大阪・梅田のショッピングセンター「エスト」(大阪市北区)は、正面エントランスに当たる西側外壁ファサードを3月18日、約20年ぶりにリニューアルする。施設の運営はJR西日本大阪開発(同区角田町)。開業45周年の節目に合わせた改装で、あわせて全国初や関西初出店を含む計11店舗が新規出店・改装する。


エストは1981年、若い男女を主な対象としたファッション街「エスト一番街(愛称EST―1)」として開業。2006年の全館改装の際に現在の名称となり、ヤング女性を意識したピンク色のロゴサインなどで親しまれてきた。

今回の改装では、テナント構成や来館客層の変化に合わせ、20代後半~30代前半の女性を主な対象に据えたデザインへ一新する。
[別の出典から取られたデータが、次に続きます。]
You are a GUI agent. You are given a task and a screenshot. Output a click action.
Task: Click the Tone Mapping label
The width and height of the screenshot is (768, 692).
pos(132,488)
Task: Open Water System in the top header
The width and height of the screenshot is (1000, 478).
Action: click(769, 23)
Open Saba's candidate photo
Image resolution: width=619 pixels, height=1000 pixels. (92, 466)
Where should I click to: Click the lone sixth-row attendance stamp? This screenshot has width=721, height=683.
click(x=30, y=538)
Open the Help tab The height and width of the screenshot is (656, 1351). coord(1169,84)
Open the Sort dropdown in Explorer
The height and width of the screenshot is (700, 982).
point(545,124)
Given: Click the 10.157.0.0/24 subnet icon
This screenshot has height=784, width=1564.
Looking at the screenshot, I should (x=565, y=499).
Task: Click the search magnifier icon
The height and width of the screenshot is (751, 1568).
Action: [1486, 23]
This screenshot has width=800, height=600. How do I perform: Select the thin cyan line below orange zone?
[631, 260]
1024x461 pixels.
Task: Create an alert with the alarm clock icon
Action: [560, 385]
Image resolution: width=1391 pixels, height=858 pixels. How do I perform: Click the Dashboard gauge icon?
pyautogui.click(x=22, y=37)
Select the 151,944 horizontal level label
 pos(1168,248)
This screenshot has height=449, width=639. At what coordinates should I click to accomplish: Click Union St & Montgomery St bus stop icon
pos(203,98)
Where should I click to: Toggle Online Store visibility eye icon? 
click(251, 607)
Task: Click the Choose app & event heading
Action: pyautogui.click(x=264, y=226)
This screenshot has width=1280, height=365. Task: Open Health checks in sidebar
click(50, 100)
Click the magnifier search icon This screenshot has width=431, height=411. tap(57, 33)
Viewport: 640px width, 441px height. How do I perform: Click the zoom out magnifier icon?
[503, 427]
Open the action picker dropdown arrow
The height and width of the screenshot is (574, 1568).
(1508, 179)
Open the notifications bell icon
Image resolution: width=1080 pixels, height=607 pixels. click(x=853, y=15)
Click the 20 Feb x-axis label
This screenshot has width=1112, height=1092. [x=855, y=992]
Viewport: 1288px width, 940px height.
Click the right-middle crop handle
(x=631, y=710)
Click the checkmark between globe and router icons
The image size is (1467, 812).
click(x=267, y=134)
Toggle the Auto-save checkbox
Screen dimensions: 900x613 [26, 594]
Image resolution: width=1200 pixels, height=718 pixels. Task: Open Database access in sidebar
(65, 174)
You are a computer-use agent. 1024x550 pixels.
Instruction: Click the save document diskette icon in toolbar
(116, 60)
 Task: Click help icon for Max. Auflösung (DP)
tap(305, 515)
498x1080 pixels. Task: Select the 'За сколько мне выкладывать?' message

ナチュラルな色調と質感を生かした外観とし、コンセプトは〝FAN&CHARM(楽しさと魅力)〟。ファッションを通じて自分らしさを表現する女性が集う空間づくりを目指す。
改装する外壁は正面、北面、南面の3面を連続した光のラインで結び、柱には温かみのあるブラケットライトを設置。壁面にはライムストーン(石灰岩)タイルを採用し、間接照明で壁面上部を照らすことで、高架下でも明るく開放感のあるエントランスを演出する。南北2カ所には大型デジタルサイネージも新設し、映像演出によって施設の新しい魅力を発信する。
館内では2月18日から順次、ショップの新規開店や改装が進んでいる。スニーカーセレクトショップ「アトモス」が手掛ける女性向け店舗「アトモスピンク」が出店し、スニーカーを中心にダンスや音楽などのストリートカルチャーを融合したスタイルを提案する。
このほか、韓国のモードストリートブランド「1618」が関西初出店。バッグブランド「サマンサベガ」は韓国発ブランド「VARZAR(バザール)」と協業した「サマンサベガ・バザール」の日本1号店として開店した。アパレルブランド「ラグナムーン」も売り場を拡張して改装するなど、ファッション雑貨や飲食を含む計11店舗が新たな装いとなる。
外壁に設置した大型サイネージでは、映像制作会社「CAVIAR(キャビア)」が手掛けたスペシャルムービーを3月18日から放映する。〝新しくなった日常~エストに来れば退屈なルールは通用しない~〟をテーマに、最新のAI技術を活用して制作した映像で、エストの新たな魅力を発信する。
同施設は〝大人になっても女の子のときめきやKawaiiを大切にする女性〟を意識したランドマークストリートとして、今後も魅力向上を図るとしている。